Word and element pointing entries
+-------+

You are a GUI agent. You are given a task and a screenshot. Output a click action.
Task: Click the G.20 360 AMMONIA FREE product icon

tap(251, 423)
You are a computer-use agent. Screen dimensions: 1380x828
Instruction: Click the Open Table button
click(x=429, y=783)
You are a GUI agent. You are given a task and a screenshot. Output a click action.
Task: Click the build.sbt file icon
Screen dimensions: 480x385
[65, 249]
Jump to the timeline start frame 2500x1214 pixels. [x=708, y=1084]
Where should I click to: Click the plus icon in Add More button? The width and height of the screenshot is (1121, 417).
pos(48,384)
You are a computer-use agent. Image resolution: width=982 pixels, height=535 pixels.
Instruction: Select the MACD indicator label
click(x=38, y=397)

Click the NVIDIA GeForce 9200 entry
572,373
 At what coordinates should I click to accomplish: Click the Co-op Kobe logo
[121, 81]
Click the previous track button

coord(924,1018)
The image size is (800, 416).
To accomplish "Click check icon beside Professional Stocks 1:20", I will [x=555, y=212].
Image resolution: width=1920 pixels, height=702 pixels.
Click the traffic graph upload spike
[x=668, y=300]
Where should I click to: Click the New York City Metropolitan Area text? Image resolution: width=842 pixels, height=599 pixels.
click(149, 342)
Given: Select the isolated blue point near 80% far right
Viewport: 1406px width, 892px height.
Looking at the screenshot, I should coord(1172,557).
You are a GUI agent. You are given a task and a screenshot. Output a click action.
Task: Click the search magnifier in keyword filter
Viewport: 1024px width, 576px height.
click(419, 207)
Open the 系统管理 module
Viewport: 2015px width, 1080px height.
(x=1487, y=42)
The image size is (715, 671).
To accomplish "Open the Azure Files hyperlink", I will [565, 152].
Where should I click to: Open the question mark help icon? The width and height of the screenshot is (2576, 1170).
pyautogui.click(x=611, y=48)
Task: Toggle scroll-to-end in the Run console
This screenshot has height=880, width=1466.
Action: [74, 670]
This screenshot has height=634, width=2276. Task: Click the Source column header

+-------+

Copy out the material word for word, from the first line up to and including the line containing "pyautogui.click(x=611, y=48)".

You are a GUI agent. You are given a task and a screenshot. Output a click action.
Task: Click the G.20 360 AMMONIA FREE product icon

tap(251, 423)
You are a computer-use agent. Screen dimensions: 1380x828
Instruction: Click the Open Table button
click(x=429, y=783)
You are a GUI agent. You are given a task and a screenshot. Output a click action.
Task: Click the build.sbt file icon
Screen dimensions: 480x385
[65, 249]
Jump to the timeline start frame 2500x1214 pixels. [x=708, y=1084]
Where should I click to: Click the plus icon in Add More button? The width and height of the screenshot is (1121, 417).
pos(48,384)
You are a computer-use agent. Image resolution: width=982 pixels, height=535 pixels.
Instruction: Select the MACD indicator label
click(x=38, y=397)

Click the NVIDIA GeForce 9200 entry
572,373
 At what coordinates should I click to accomplish: Click the Co-op Kobe logo
[121, 81]
Click the previous track button

coord(924,1018)
The image size is (800, 416).
To accomplish "Click check icon beside Professional Stocks 1:20", I will [x=555, y=212].
Image resolution: width=1920 pixels, height=702 pixels.
Click the traffic graph upload spike
[x=668, y=300]
Where should I click to: Click the New York City Metropolitan Area text? Image resolution: width=842 pixels, height=599 pixels.
click(149, 342)
Given: Select the isolated blue point near 80% far right
Viewport: 1406px width, 892px height.
Looking at the screenshot, I should coord(1172,557).
You are a GUI agent. You are given a task and a screenshot. Output a click action.
Task: Click the search magnifier in keyword filter
Viewport: 1024px width, 576px height.
click(419, 207)
Open the 系统管理 module
Viewport: 2015px width, 1080px height.
(x=1487, y=42)
The image size is (715, 671).
To accomplish "Open the Azure Files hyperlink", I will [565, 152].
Where should I click to: Open the question mark help icon? The width and height of the screenshot is (2576, 1170).
pyautogui.click(x=611, y=48)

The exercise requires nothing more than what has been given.